The Delta-Neutral LP Bot provides concentrated liquidity on Orca Whirlpools using Fisher Transform-derived volatility analysis to set ranges that adapt to actual market conditions. Unlike the Lazy Rebalancer, which uses Meteora DLMM with market regime detection, this bot focuses on statistical range optimization through volatility cones and continuous delta hedging via Drift Protocol. I wrote a detailed blog post on the Fisher Transform approach covering the full math, from realized volatility computation through cone construction to tick mapping.
The core insight is that raw price data is not normally distributed. Fat tails and skewed returns mean that standard deviation-based range calculations systematically underestimate the probability of large moves. The Fisher Transform normalizes this distribution, making confidence interval calculations valid. In practice, the Fisher-adjusted cone captures 93-96% of realized moves, versus 87-89% for a raw standard deviation approach.

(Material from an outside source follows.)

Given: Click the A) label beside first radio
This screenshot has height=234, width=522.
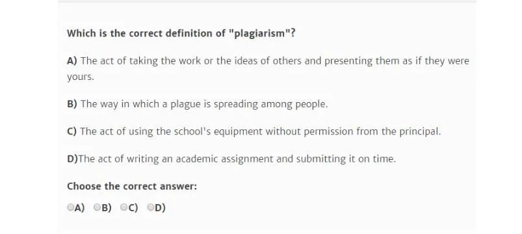Looking at the screenshot, I should click(79, 208).
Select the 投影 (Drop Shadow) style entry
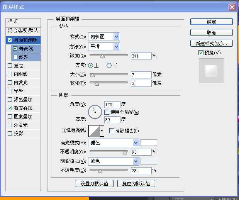Viewport: 239px width, 200px height. 18,134
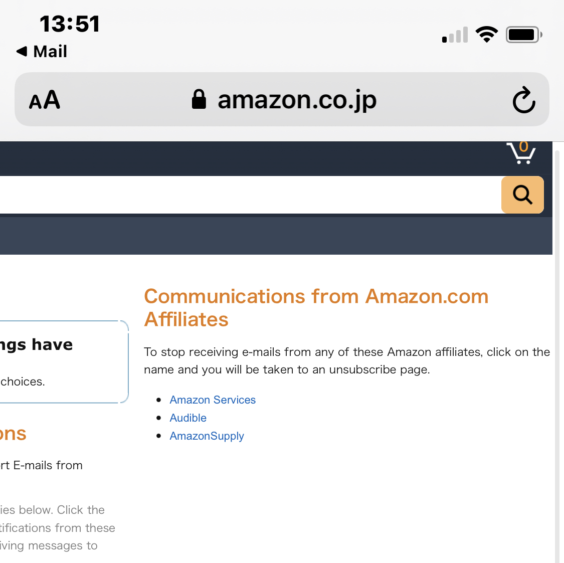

Volatility-Based Positioning
The range calculation pipeline starts by computing rolling realized volatility from 1-minute OHLCV data, then applies the Fisher Transform to normalize the distribution. From the normalized data, a volatility cone is constructed at a 95% confidence interval, and the cone boundaries are mapped to Whirlpool tick ranges with adaptive buffers. Entry timing uses Rate of Change analysis -- when price ROC is low (consolidation) and volatility ROC is stable, the bot opens a position. When momentum is high, it waits.
Process-Isolated Hedging
The hedge component runs as a separate child process communicating with the main bot via IPC messages. This was not the original design -- I started with everything in one process and discovered that the Drift SDK's global state management conflicted with the Orca SDK in subtle ways. The isolation provides crash independence: if the Drift worker crashes due to an RPC issue, the LP positions continue operating normally. The main process detects the crash, restarts the worker, and reconstructs hedge state from on-chain data.
Session Analytics
Every LP position lifecycle constitutes a "session" in the PostgreSQL database, tracked from open to close with all intermediate events. Each session records entry conditions (volatility, price ROC, Fisher values), position parameters (tick range, liquidity amount), accrued fees, hedge performance, and net result. This enables answering questions with data rather than assumptions: do positions opened during low ROC conditions perform better? (Yes, roughly 30% more net yield.) The database runs on Supabase, which provides hosted PostgreSQL with zero operational overhead.